Work instructions →
Beginning at whichever line contains "Close translation with", reproduce each line of the records below word for word, ending with the last, and add nothing.

Stored data
================

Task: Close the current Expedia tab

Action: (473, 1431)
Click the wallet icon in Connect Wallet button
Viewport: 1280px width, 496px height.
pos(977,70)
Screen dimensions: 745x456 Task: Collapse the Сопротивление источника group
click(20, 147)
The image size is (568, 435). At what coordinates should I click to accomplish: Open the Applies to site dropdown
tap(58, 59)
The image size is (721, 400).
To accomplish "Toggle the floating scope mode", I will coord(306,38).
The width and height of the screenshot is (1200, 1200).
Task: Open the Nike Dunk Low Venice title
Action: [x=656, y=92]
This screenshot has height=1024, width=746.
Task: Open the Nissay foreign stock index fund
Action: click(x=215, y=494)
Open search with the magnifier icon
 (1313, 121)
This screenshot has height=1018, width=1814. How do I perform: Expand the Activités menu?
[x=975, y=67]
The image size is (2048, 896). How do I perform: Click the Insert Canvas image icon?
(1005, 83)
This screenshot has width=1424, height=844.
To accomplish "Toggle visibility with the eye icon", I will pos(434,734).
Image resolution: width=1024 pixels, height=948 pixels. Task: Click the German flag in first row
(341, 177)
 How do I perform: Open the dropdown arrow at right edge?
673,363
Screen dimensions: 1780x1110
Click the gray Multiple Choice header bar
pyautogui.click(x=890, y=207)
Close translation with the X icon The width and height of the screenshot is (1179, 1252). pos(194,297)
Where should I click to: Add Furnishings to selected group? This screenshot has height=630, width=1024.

================

Worked solution →
Close translation with the X icon The width and height of the screenshot is (1179, 1252). pos(194,297)
Where should I click to: Add Furnishings to selected group? This screenshot has height=630, width=1024.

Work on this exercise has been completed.